*What to work on*.
#1 Answer these questions using the letter on blood flow in the brain of elderly patients with high blood pressure:
(a) How many treated hypertensive patients did the Beason-Held study examine?
(b) Over how many years were the regional cerebral blood flow changes assessed?
(c) In which lobes was the strongest interaction of age and hypertension observed?
#2 From the letter on blood flow in the brain of elderly patients with high blood pressure, list every brain area where the Beason-Held study observed greater rCBF decreases in hypertensive patients than in controls.

Cerebral Blood Flow Changes in Elderly Hypertensive Patients and Cognitive Functions
To the Editor:
We read with interest the article by Beason-Held et al published in the June issue of Stroke.1 Fourteen treated hypertensive patients and 14 age-matched healthy controls, aged 70.8±7.4 SD years at entry, are examined. The authors, using repeated positron-emission tomography, have found that hypertension is associated with longitudinal regional cerebral blood flow (rCBF) changes, assessed over a period of 6 years, which differ from healthy controls. In hypertensive patients, greater rCBF decreases are observed in prefrontal, anterior cingulate, occipital areas and hippocampus in comparison with controls. However, relevant cognitive impairments are not demonstrated. The duration of hypertension is found to contribute significantly to the rCBF changes over time.
Previous studies of the rCBF in hypertensive patients without cerebrovascular disease also report reductions in blood flow more marked in the frontal, temporal and parietal regions. The perfusion abnormalities are more severe in untreated, compared with treated subjects.2–4 It has been suggested that blood pressure control may preserve the global cerebral perfusion and reduce the cerebrovascular resistance.4
In patients with essential hypertension, without a history of stroke, quantitative volumetric MRI shows atrophies in the thalamic nuclei and temporal lobes, attended with poor memory performance. It is also found that hypertension exacerbates the brain atrophies because of advanced age. The strongest interaction of age and hypertension has been observed in the temporal and occipital lobes.5 Besides, it has been shown that hypertension in older subjects without overt vascular disease is associated with cognitive impairment.6 It is also found that older hypertensive patients display a cognitive impairment more pronounced in those with poorly controlled blood pressure.7
However, Beason-Held et al have not observed cognitive impairment in their hypertensive patients without other vascular risk factors, even in advanced age, although the blood pressure has not been adequately controlled. Undoubtedly, pathogenesis of vascular cognitive impairment is multifactorial, but the interaction of hypertension and age in their occurrence is well documented. The small sample size of this study has also hampered the evaluation of different antihypertensive drug effects over time. Because of a lack of MRI, cerebral small vessel lesions, often seen in hypertension, cannot be discussed. Despite the limitations of this study, the patterns of longitudinal rCBF changes in elderly hypertensive patients could be considered a subclinical stage of cognitive impairment.

*Exercise data*.
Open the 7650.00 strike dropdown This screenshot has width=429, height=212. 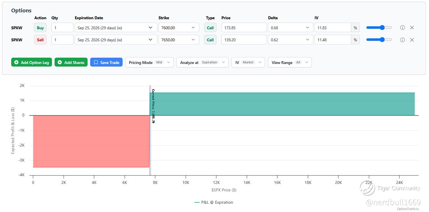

*Responses per task*.
#1
(a) Fourteen.
(b) Six years.
(c) The temporal and occipital lobes.

#2
- Prefrontal areas
- Anterior cingulate
- Occipital areas
- Hippocampus